_YOUR INSTRUCTIONS:_ Run through the records and, wherever a line holds the word "agent", return that line.

** Opening EXTRACTED MATERIAL block **

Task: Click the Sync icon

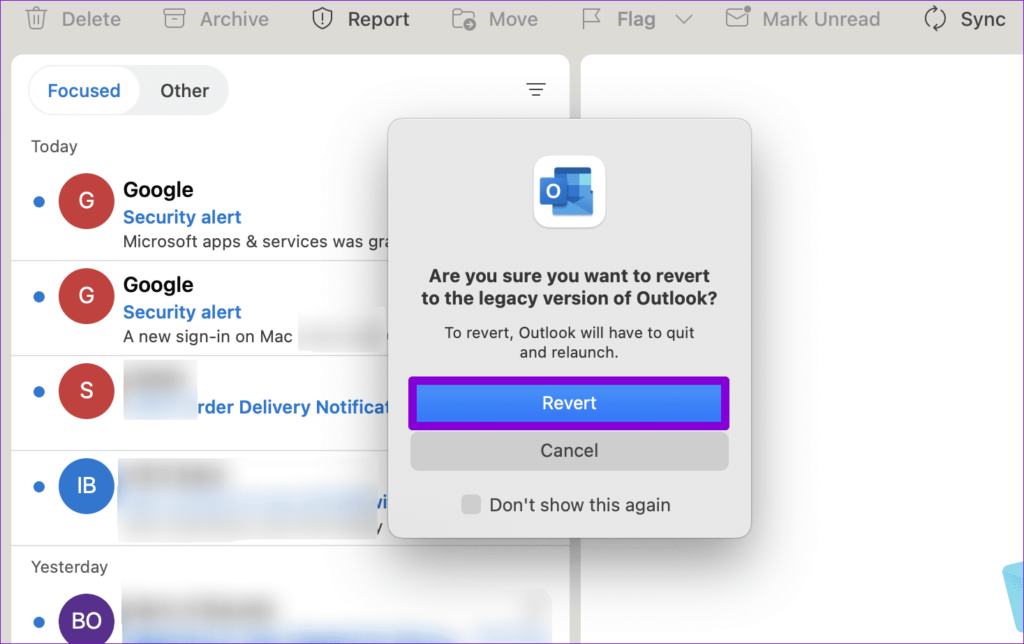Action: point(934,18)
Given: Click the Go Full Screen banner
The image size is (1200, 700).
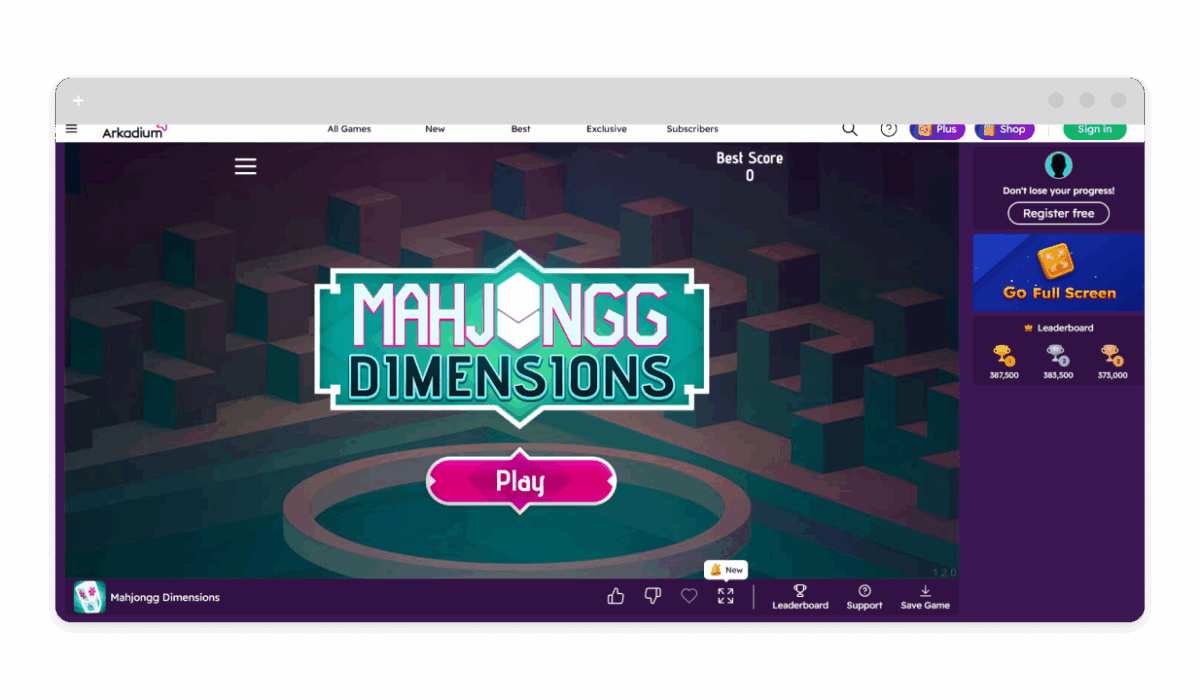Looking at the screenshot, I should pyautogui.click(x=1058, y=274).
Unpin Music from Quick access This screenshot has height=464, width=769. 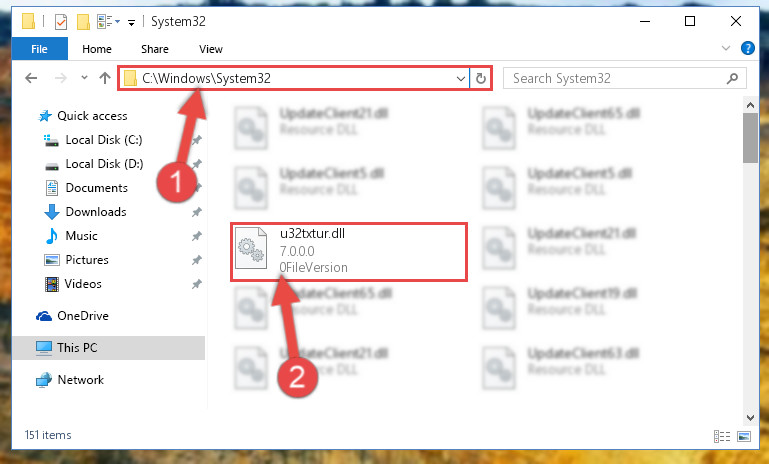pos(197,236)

** Closing EXTRACTED MATERIAL block **
** Opening EXTRACTED MATERIAL block **

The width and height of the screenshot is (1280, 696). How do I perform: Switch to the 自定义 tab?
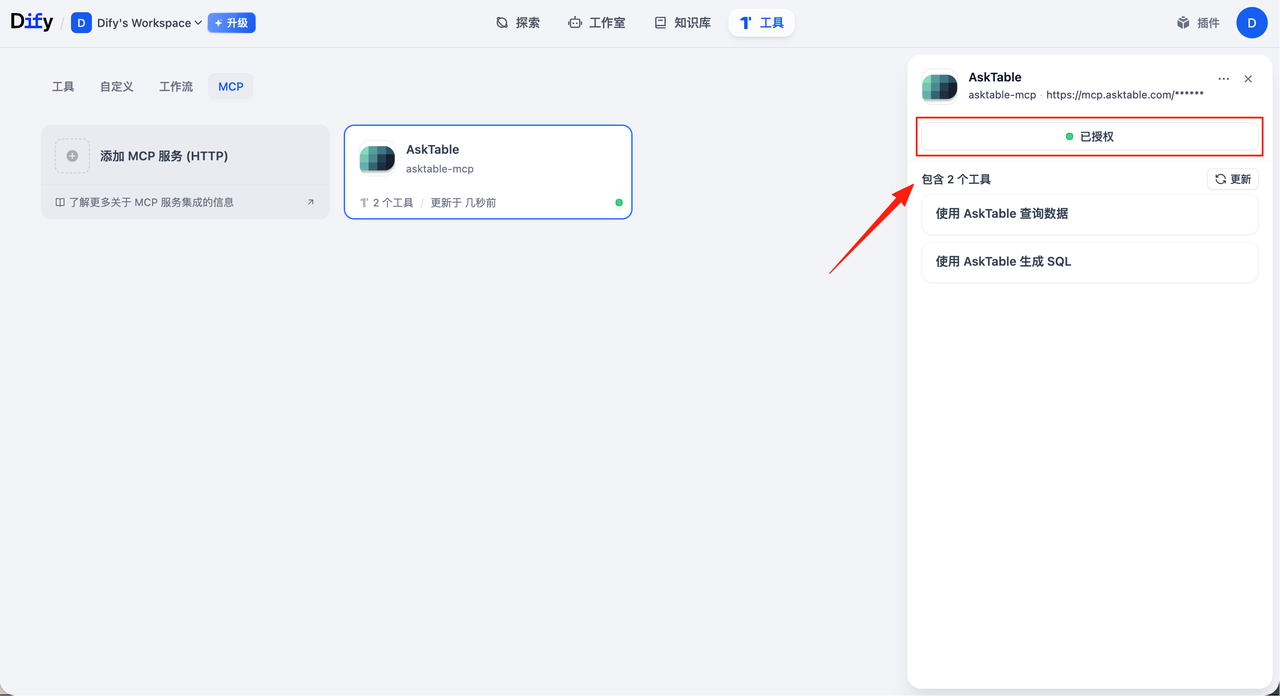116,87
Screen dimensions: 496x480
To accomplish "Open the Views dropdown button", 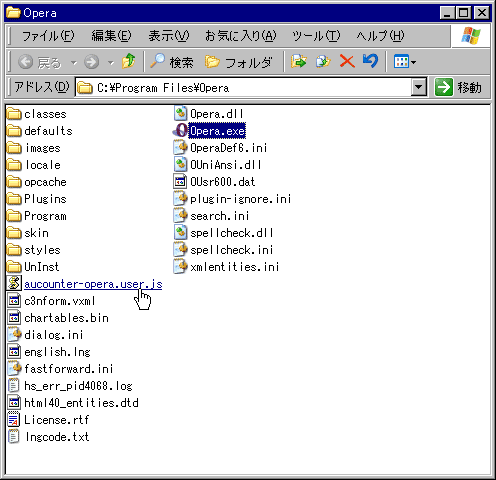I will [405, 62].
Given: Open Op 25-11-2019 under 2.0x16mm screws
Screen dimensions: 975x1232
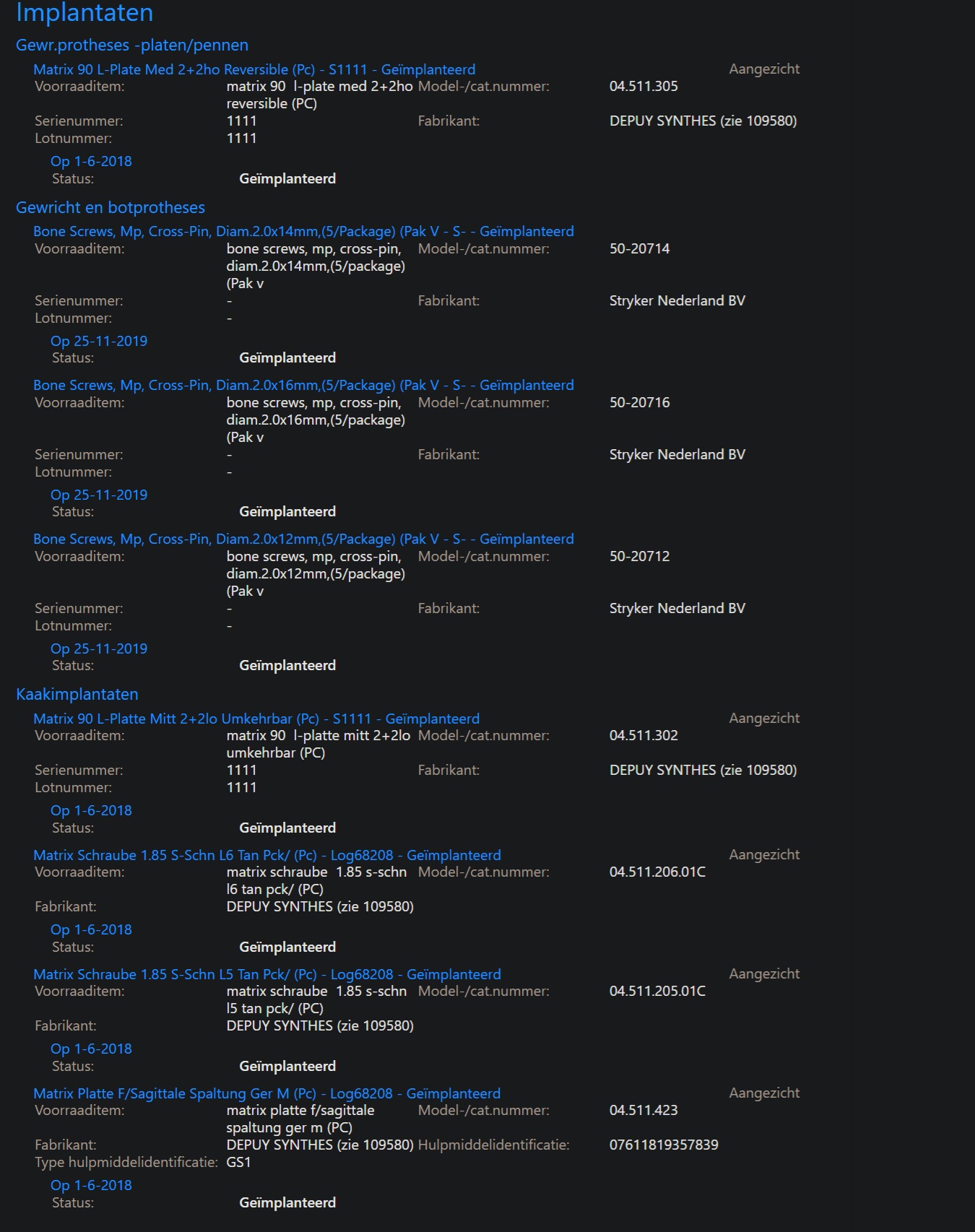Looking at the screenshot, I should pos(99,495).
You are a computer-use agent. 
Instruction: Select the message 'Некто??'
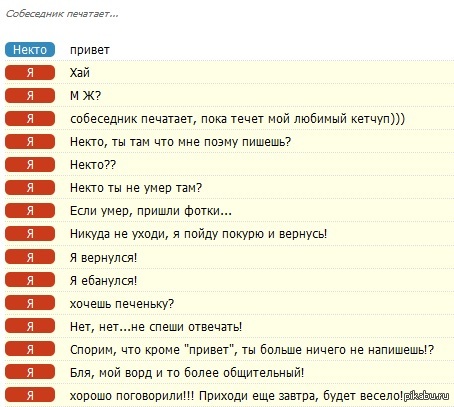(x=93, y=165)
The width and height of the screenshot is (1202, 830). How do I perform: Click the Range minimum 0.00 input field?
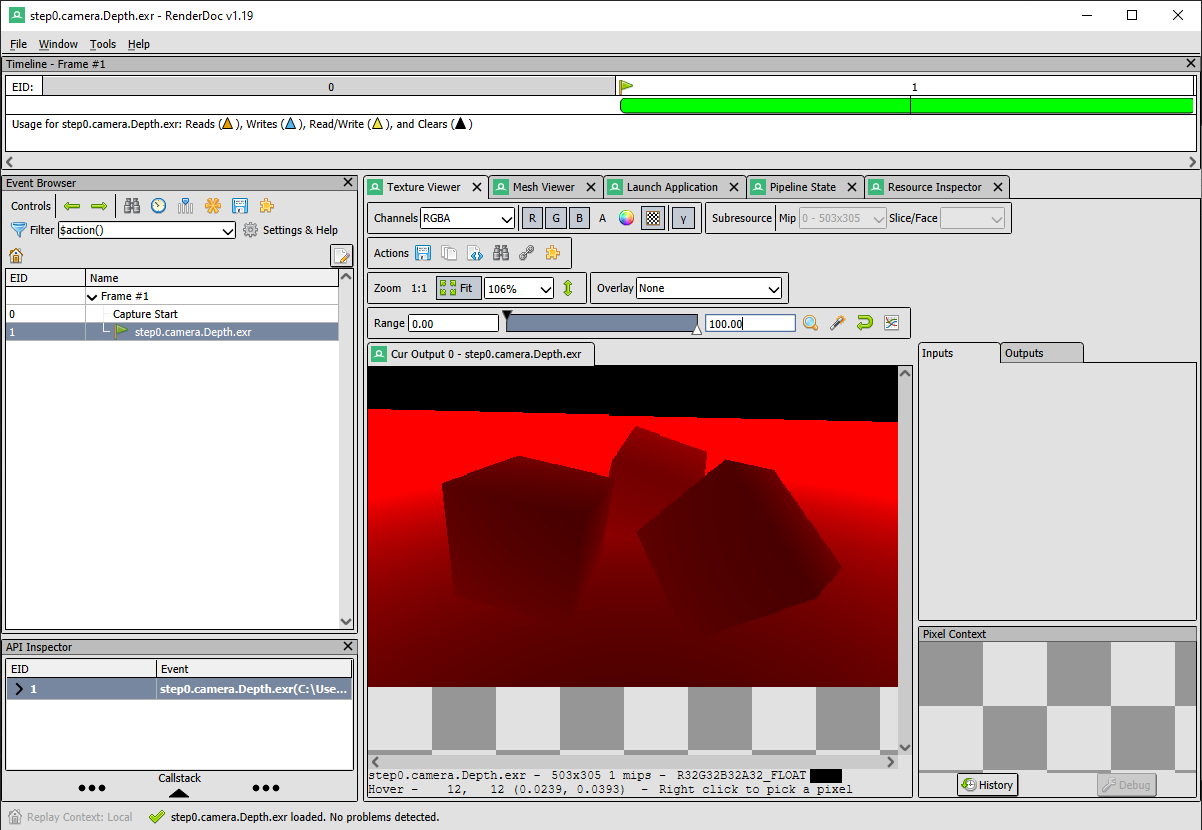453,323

** Closing EXTRACTED MATERIAL block **
** Opening EXTRACTED MATERIAL block **

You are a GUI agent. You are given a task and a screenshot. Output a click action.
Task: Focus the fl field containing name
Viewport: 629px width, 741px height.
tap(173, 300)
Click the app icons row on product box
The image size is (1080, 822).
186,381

** Closing EXTRACTED MATERIAL block **

_EXERCISE ANSWER:_
You are a computer-use agent. 
You are a GUI agent. You are given a task and a screenshot. Output a click action.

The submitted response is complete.